One at the University of Sydney said North Korea's willingness to impose a moratorium on weapons of mass destruction represented "a very important step forward" that showed Mr Kim's sincerity about reopening the nuclear talks.

"The United States and its allies want demonstration of sincerity from North Korea," Leonid Petrov said, arguing that the ball was in their court now.

But he warned that North Korea may halt its conciliatory gestures if the United States failed to issue clear guarantees for Pyongyang's survival in the future.

Another expert hailed the reclusive nation's willingness to freeze its missile and nuclear tests, but noted there was no clear mention of the North's uranium enrichment programme, which can also make nuclear weapons.

"The North already has weaponised plutonium, and enriched uranium is something that can be proliferated in an easier manner," said Yang Moo-jin, a professor at the University of North Korean Studies in Seoul. "I think North Korea leaves the matter to talks with the United States."

On another subject, Mr Medvedev said Russia and North Korea moved forward on a proposal to ship natural gas to South Korea through a pipeline across North Korea.

North Korea had long been reluctant about the prospect of helping its industrial powerhouse arch-enemy increase its gas supply, but recently has shown interest in the project.

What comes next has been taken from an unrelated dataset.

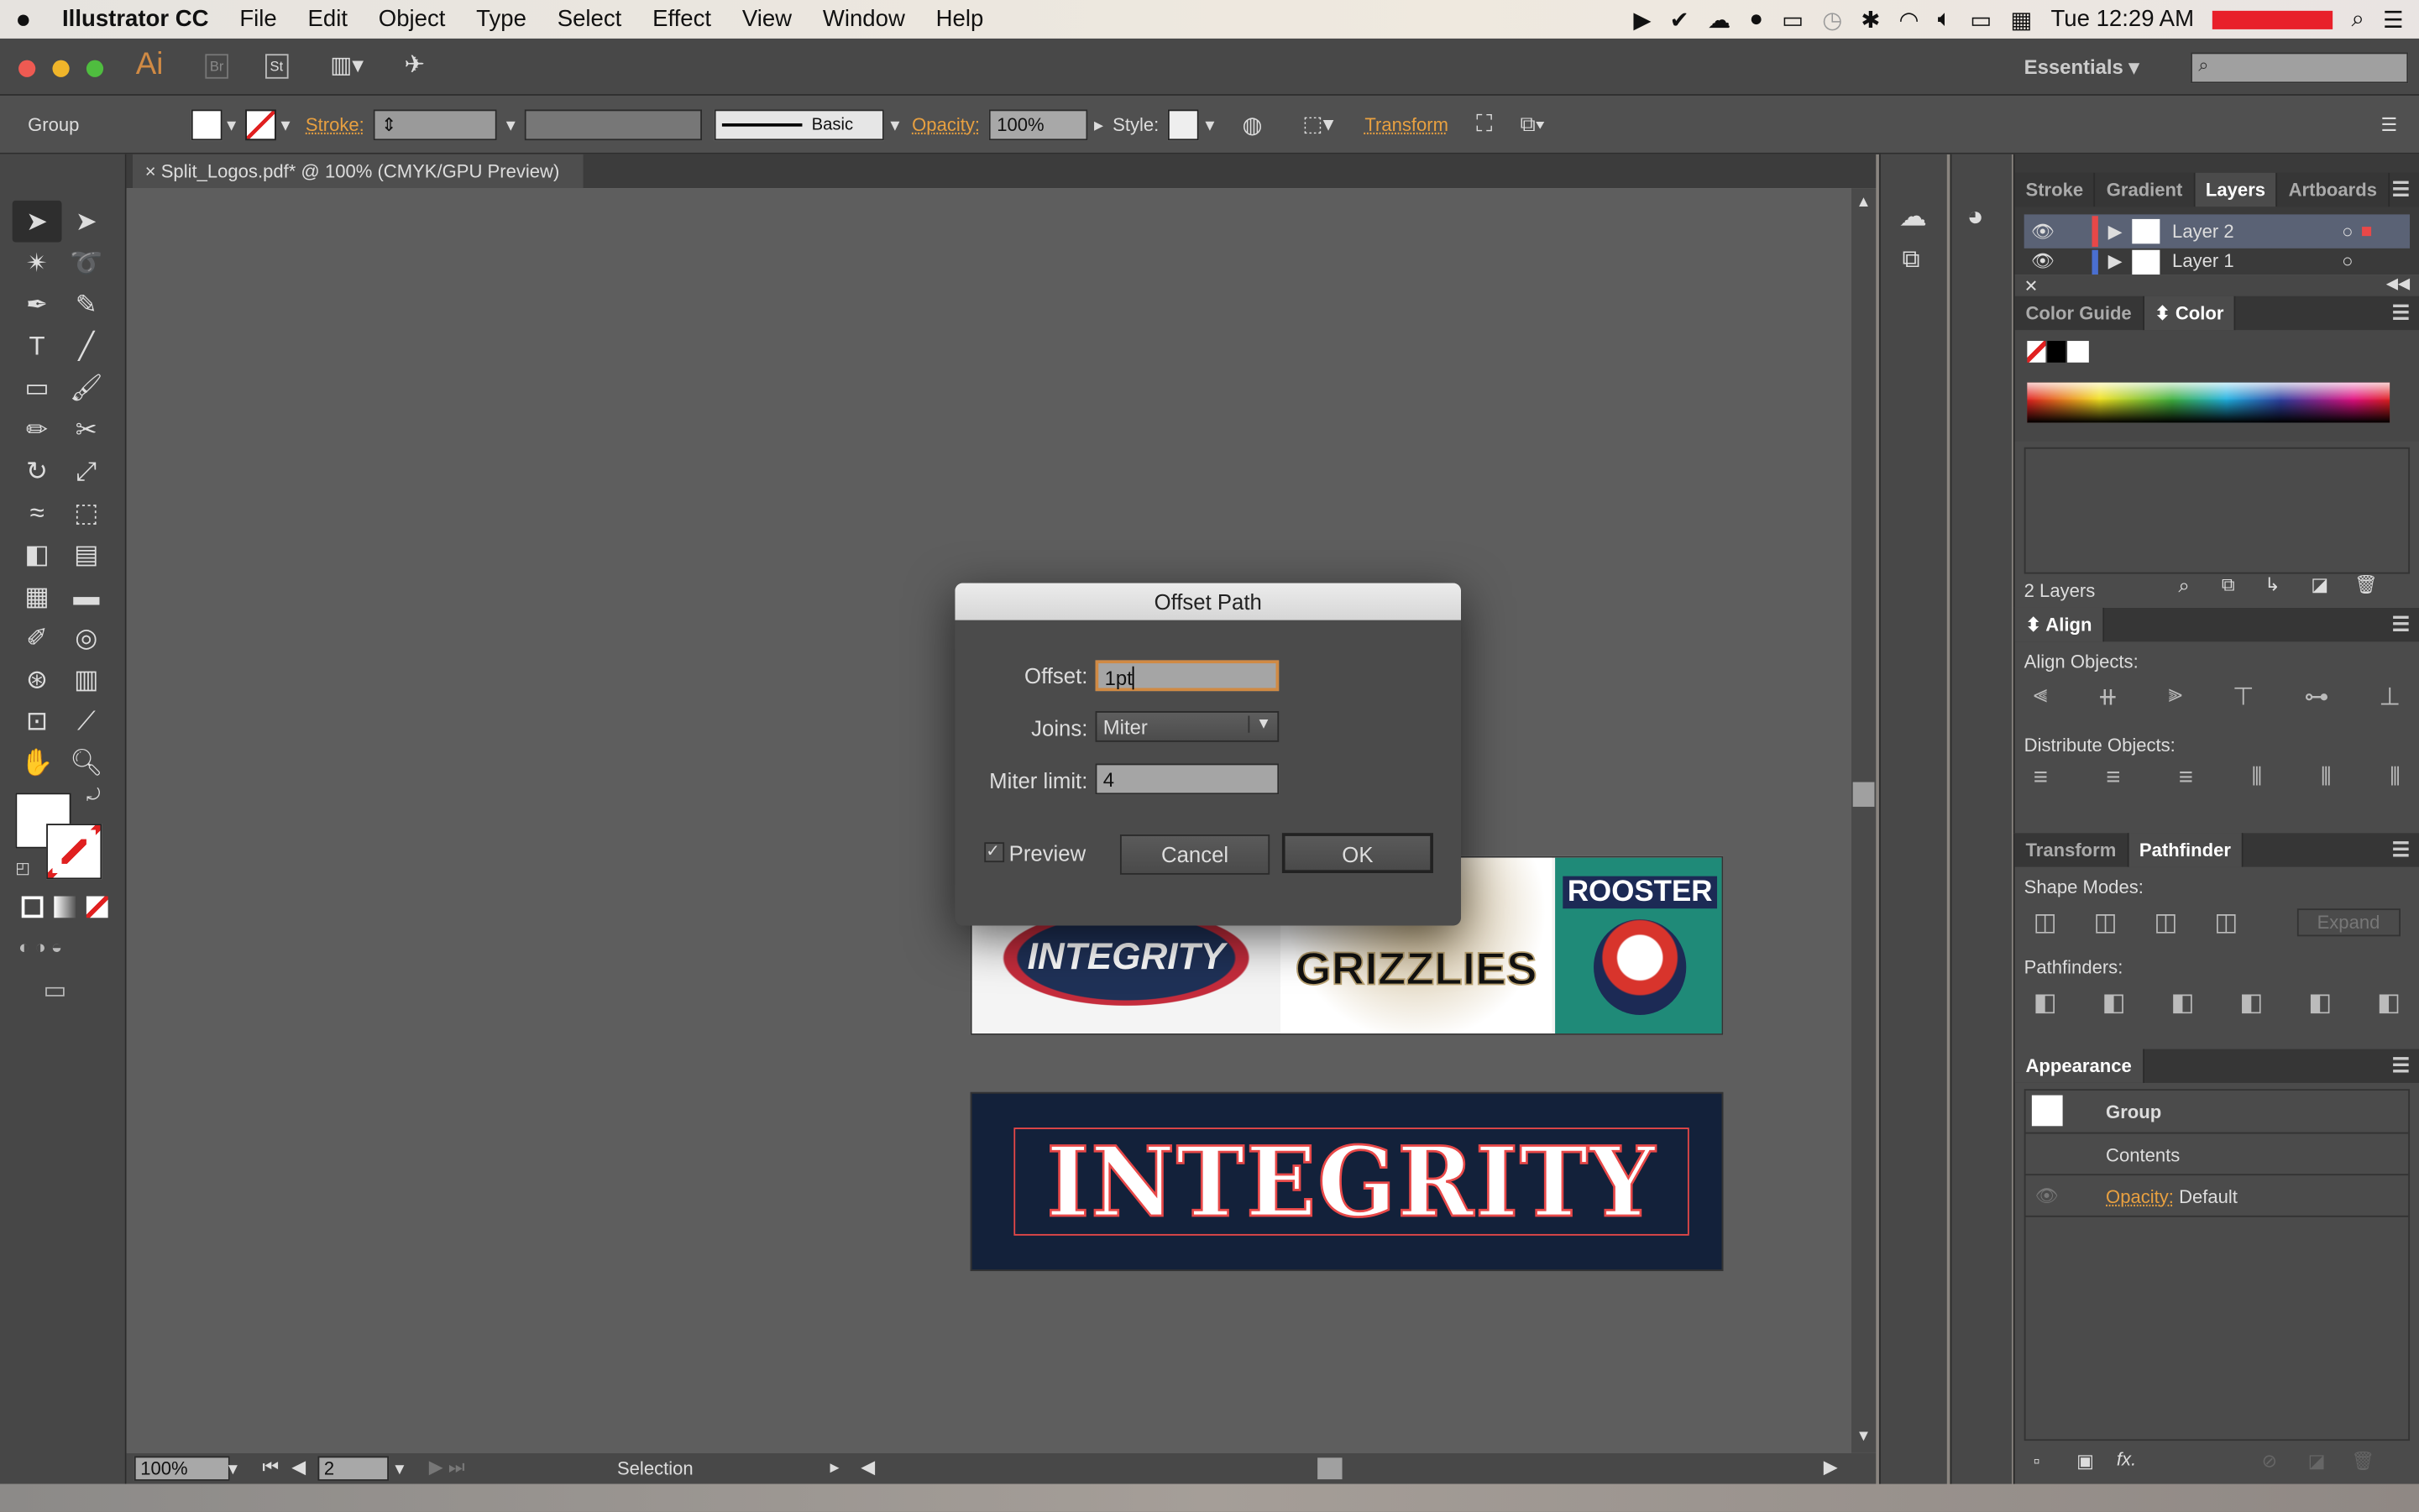 The image size is (2419, 1512). I want to click on tab-layers: Layers, so click(2237, 189).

The South wants Russian energy but is wary of North Korean influence over its energy supply.

Mr Medvedev, in televised comments, said the two countries would create a special commission to focus on "bilateral cooperation on gas transit".

He said two-thirds of the 1,100-kilometre pipeline would traverse North Korea to stream up to 10 billion cubic metres of gas a year to the South. Russia's state-controlled gas monopoly, Gazprom, said the pipeline was likely to carry gas from the giant offshore fields near Pacific island of Sakhalin.

The two leaders also discussed restructuring North Korea's Soviet-era debt to Russia, said a Kremlin official. That debt totals about US$11 billion (Dh40m).

North Korea pledged to freeze its long-range missile tests in 1999, one year after the country shocked the world by firing a missile that flew over northern Japan and into the Pacific Ocean. However, it has since routinely tested short-range missiles and it launched a long-range rocket in April 2009.

The 2009 rocket test drew widespread international sanctions and condemnation and an angry North Korea retaliated by pulling out of the six-party nuclear talks.

North Korea is believed to have enough weaponised plutonium for at least six nuclear bombs and last November it revealed a uranium enrichment programme that can give the country a second way to make nuclear bombs.

North Korea has carried out two nuclear tests, in 2006 and 2009, and is believed to be working toward mounting a bomb on a long-range missile.

In March, the Russian deputy foreign minister Alexei Borodavkin travelled to Pyongyang and urged North Korean officials to impose a moratorium on nuclear and ballistic missile tests and to allow international monitors back into its main nuclear complex near the capital.